-- WHAT IS EXPECTED --
Go through the records and transcribe them exactly, passing over any picture.

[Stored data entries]
┌──
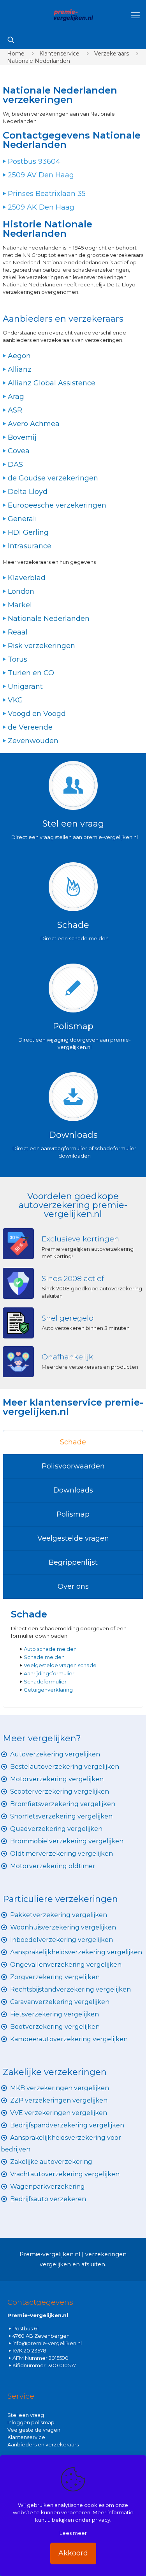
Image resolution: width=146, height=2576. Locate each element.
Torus (17, 659)
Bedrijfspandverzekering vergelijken (67, 2125)
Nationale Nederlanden (38, 60)
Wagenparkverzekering (47, 2186)
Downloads (73, 1490)
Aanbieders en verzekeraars (43, 2444)
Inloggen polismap (31, 2422)
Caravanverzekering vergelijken (59, 2002)
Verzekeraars (111, 53)
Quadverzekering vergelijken (56, 1828)
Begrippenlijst (73, 1562)
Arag (16, 396)
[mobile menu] (135, 15)
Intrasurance (29, 546)
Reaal (18, 632)
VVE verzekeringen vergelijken (58, 2113)
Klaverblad (27, 578)
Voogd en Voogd (37, 713)
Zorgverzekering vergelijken (55, 1977)
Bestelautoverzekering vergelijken (64, 1766)
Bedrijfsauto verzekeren (48, 2199)
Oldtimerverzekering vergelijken (61, 1853)
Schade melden (44, 1657)
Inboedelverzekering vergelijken (61, 1939)
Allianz (20, 369)
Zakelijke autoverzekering (51, 2161)
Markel (20, 605)
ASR (15, 410)
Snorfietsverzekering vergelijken (61, 1816)
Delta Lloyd (27, 491)
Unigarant (25, 686)
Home (16, 53)
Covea (19, 451)
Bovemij (22, 437)
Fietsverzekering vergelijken (54, 2014)
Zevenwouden (33, 741)
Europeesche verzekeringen (57, 505)
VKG (15, 700)
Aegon (19, 356)
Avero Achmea (34, 424)
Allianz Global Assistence (51, 383)
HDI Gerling (28, 532)
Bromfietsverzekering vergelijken (62, 1804)
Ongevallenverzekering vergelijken (65, 1964)
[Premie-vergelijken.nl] (73, 15)
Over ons (73, 1586)
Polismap (73, 1514)
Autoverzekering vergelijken (55, 1754)
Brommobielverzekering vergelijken (66, 1841)
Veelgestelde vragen (73, 1538)
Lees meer (73, 2533)
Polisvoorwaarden (73, 1466)
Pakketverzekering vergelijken (58, 1915)
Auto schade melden (50, 1649)
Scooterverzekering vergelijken (59, 1791)
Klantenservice (59, 53)
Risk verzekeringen (41, 645)
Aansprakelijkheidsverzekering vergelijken (76, 1952)
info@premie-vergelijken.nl (47, 2343)
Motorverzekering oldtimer (52, 1866)
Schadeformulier (45, 1681)
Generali (22, 519)
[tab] (73, 1442)
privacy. (101, 2520)
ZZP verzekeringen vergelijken (58, 2100)
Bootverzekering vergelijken (55, 2026)
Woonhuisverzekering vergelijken (63, 1927)
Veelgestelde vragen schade (60, 1665)
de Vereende (30, 727)
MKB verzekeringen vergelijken (59, 2088)
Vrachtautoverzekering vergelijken (65, 2174)
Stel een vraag (25, 2415)
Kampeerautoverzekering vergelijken (69, 2039)
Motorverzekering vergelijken (57, 1779)
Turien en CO (31, 673)
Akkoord (73, 2553)
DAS (15, 464)
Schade (73, 1442)
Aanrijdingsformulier (49, 1673)
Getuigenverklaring (48, 1690)
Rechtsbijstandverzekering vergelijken (70, 1989)
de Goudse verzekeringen (53, 478)
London (21, 591)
└──
-- ANSWER SECTION --
Image resolution: width=146, height=2576. Locate each element.
Torus (17, 659)
Bedrijfspandverzekering vergelijken (67, 2125)
Nationale Nederlanden (38, 60)
Wagenparkverzekering (47, 2186)
Downloads (73, 1490)
Aanbieders en verzekeraars (43, 2444)
Inloggen polismap (31, 2422)
Caravanverzekering vergelijken (59, 2002)
Verzekeraars (111, 53)
Quadverzekering vergelijken (56, 1828)
Begrippenlijst (73, 1562)
Arag (16, 396)
[mobile menu] (135, 15)
Intrasurance (29, 546)
Reaal (18, 632)
VVE verzekeringen vergelijken (58, 2113)
Klaverblad (27, 578)
Voogd en Voogd (37, 713)
Zorgverzekering vergelijken (55, 1977)
Bestelautoverzekering vergelijken (64, 1766)
Bedrijfsauto verzekeren (48, 2199)
Oldtimerverzekering vergelijken (61, 1853)
Schade melden (44, 1657)
Inboedelverzekering vergelijken (61, 1939)
Allianz (20, 369)
Zakelijke autoverzekering (51, 2161)
Markel (20, 605)
ASR (15, 410)
Snorfietsverzekering vergelijken (61, 1816)
Delta Lloyd (27, 491)
Unigarant (25, 686)
Home (16, 53)
Covea (19, 451)
Bovemij (22, 437)
Fietsverzekering vergelijken (54, 2014)
Zevenwouden (33, 741)
Europeesche verzekeringen (57, 505)
VKG (15, 700)
Aegon (19, 356)
Avero Achmea (34, 424)
Allianz Global Assistence (51, 383)
HDI Gerling (28, 532)
Bromfietsverzekering vergelijken (62, 1804)
Ongevallenverzekering vergelijken (65, 1964)
[Premie-vergelijken.nl] (73, 15)
Over ons (73, 1586)
Polismap (73, 1514)
Autoverzekering vergelijken (55, 1754)
Brommobielverzekering vergelijken (66, 1841)
Veelgestelde vragen (73, 1538)
Lees meer (73, 2533)
Polisvoorwaarden (73, 1466)
Pakketverzekering vergelijken (58, 1915)
Auto schade melden (50, 1649)
Scooterverzekering vergelijken (59, 1791)
Klantenservice (59, 53)
Risk verzekeringen (41, 645)
Aansprakelijkheidsverzekering vergelijken (76, 1952)
info@premie-vergelijken.nl (47, 2343)
Motorverzekering oldtimer (52, 1866)
Schadeformulier (45, 1681)
Generali (22, 519)
[tab] (73, 1442)
privacy. (101, 2520)
ZZP verzekeringen vergelijken (58, 2100)
Bootverzekering vergelijken (55, 2026)
Woonhuisverzekering vergelijken (63, 1927)
Veelgestelde vragen schade (60, 1665)
de Vereende (30, 727)
MKB verzekeringen vergelijken (59, 2088)
Vrachtautoverzekering vergelijken (65, 2174)
Stel een vraag (25, 2415)
Kampeerautoverzekering vergelijken (69, 2039)
Motorverzekering vergelijken (57, 1779)
Turien en CO (31, 673)
Akkoord (73, 2553)
DAS (15, 464)
Schade (73, 1442)
Aanrijdingsformulier (49, 1673)
Getuigenverklaring (48, 1690)
Rechtsbijstandverzekering vergelijken (70, 1989)
de Goudse verzekeringen (53, 478)
London (21, 591)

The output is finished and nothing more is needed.